**Exercise goal**
Taking only the lines of the data below from the line with "Task: Click the" to the line with "Task: Open the Actions menu", ends included, write them out exactly and without pictures.

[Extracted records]
☆ ☆ ☆ ☆

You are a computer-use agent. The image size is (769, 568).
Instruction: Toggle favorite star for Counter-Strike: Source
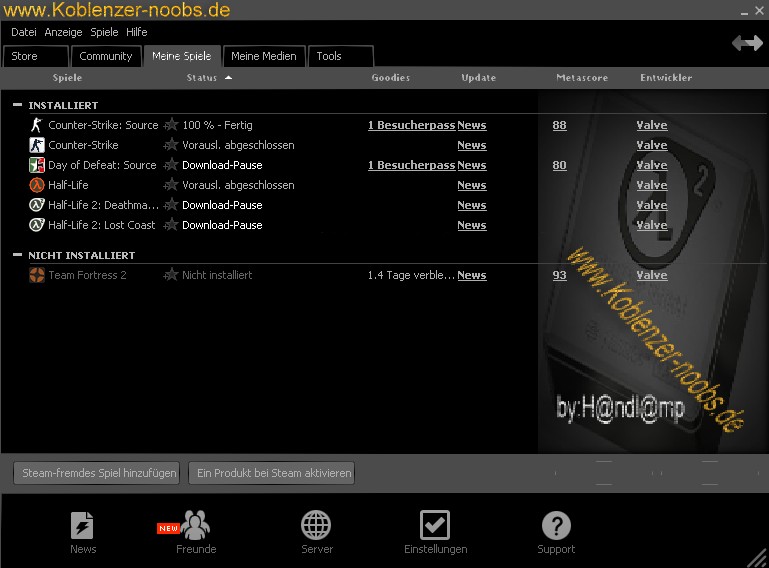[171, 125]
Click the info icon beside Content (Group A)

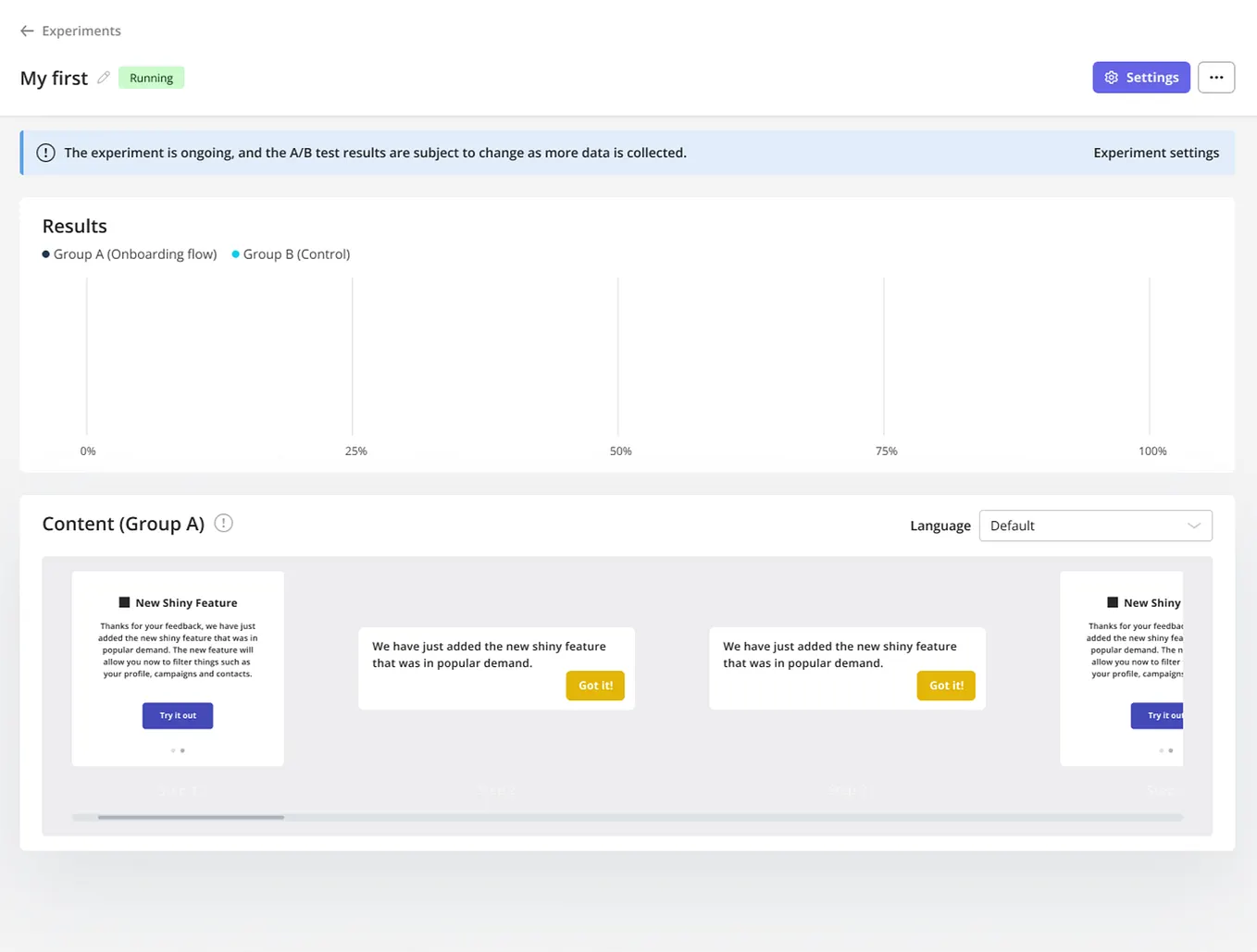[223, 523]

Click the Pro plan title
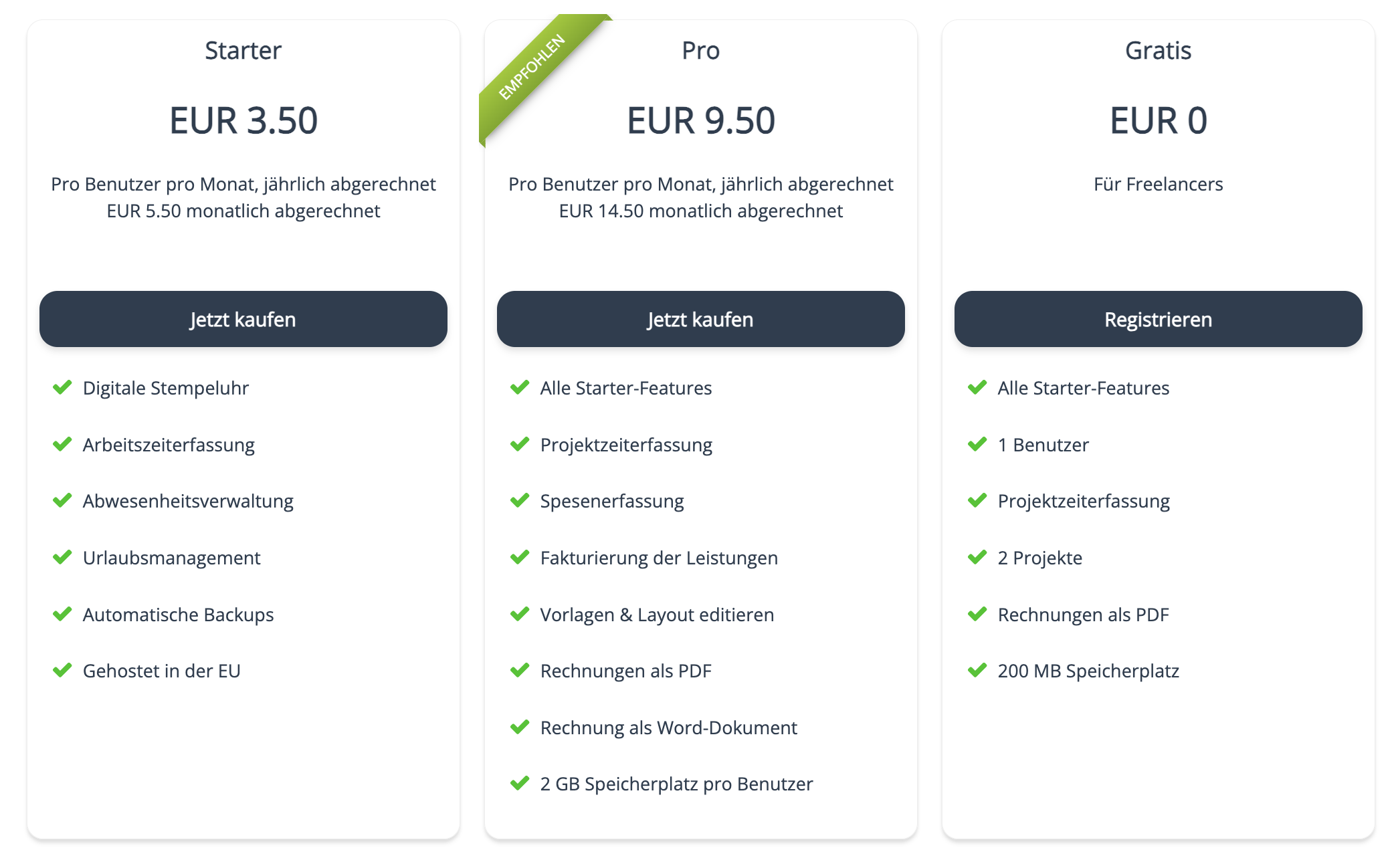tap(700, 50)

☆ ☆ ☆ ☆

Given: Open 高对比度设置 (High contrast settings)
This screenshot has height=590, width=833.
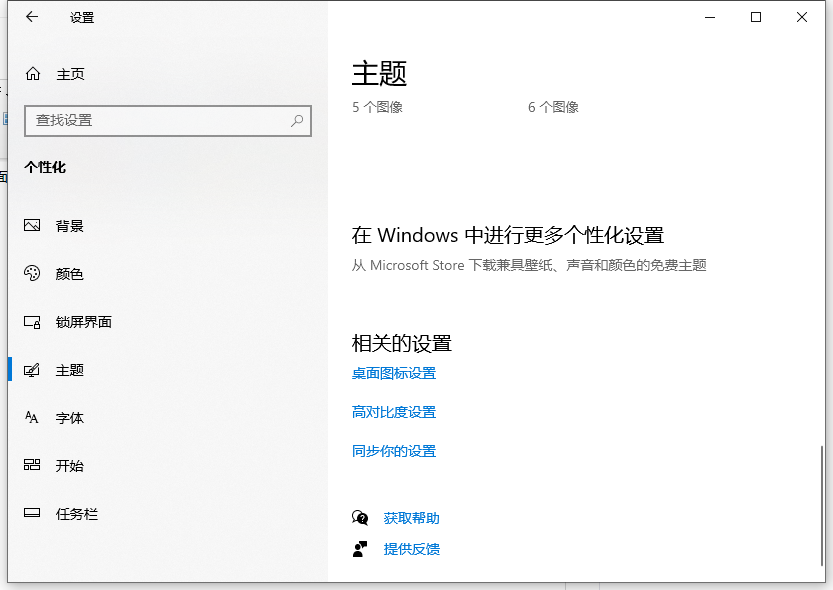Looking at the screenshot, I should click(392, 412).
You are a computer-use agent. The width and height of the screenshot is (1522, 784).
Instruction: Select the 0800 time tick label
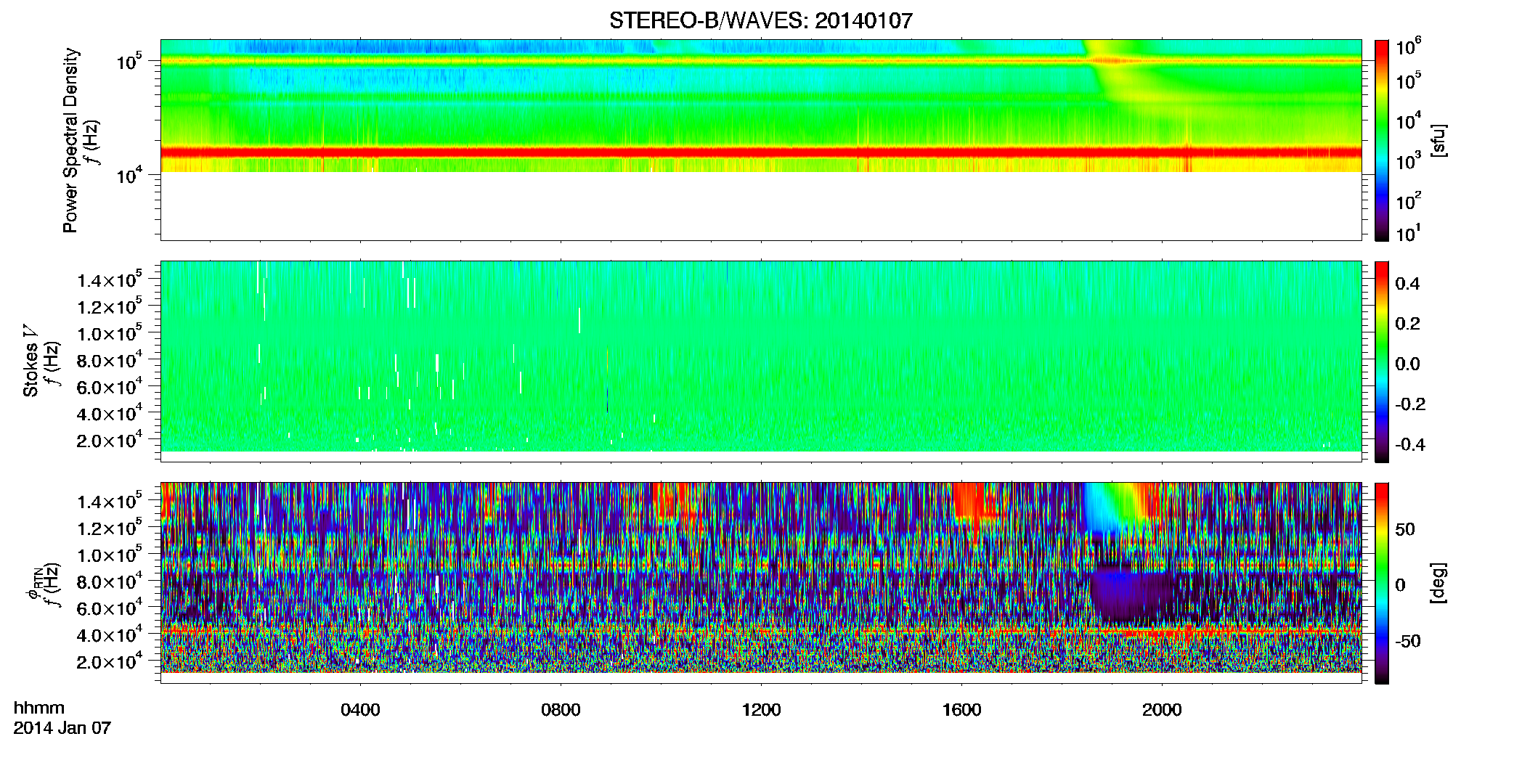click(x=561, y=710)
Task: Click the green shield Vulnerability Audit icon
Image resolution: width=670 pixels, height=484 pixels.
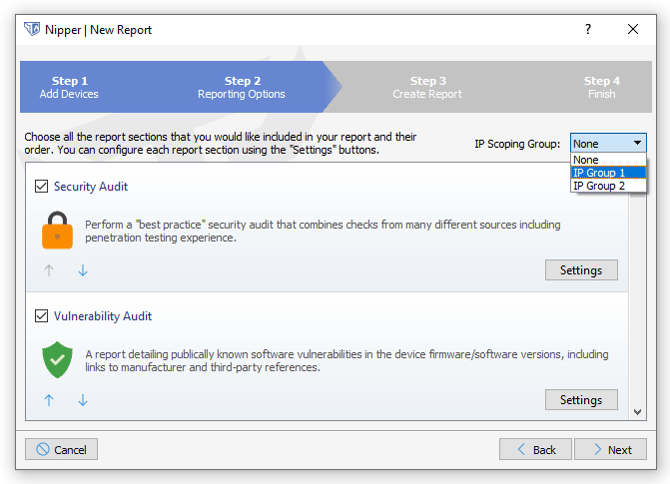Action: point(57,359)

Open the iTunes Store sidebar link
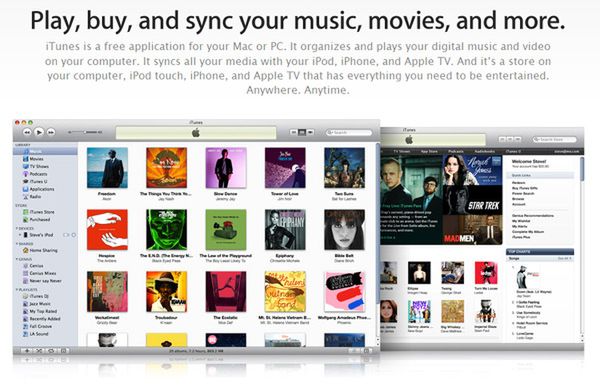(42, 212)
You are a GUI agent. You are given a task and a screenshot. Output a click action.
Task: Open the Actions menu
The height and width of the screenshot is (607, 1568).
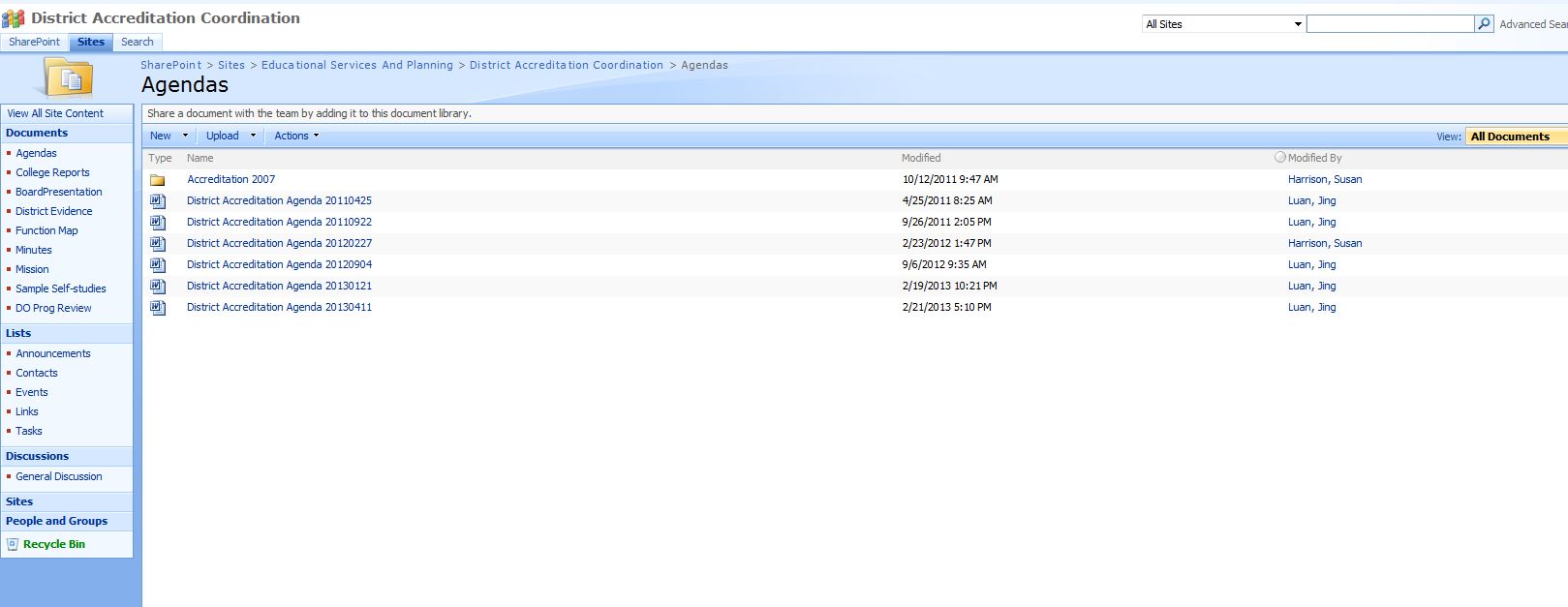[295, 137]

☆ ☆ ☆ ☆

**Solution below**
Task: Click the green shield Vulnerability Audit icon
Image resolution: width=670 pixels, height=484 pixels.
Action: point(57,359)

Open the iTunes Store sidebar link
(42, 212)
You are a GUI agent. You are given a task and a screenshot. Output a click action.
Task: Open the Actions menu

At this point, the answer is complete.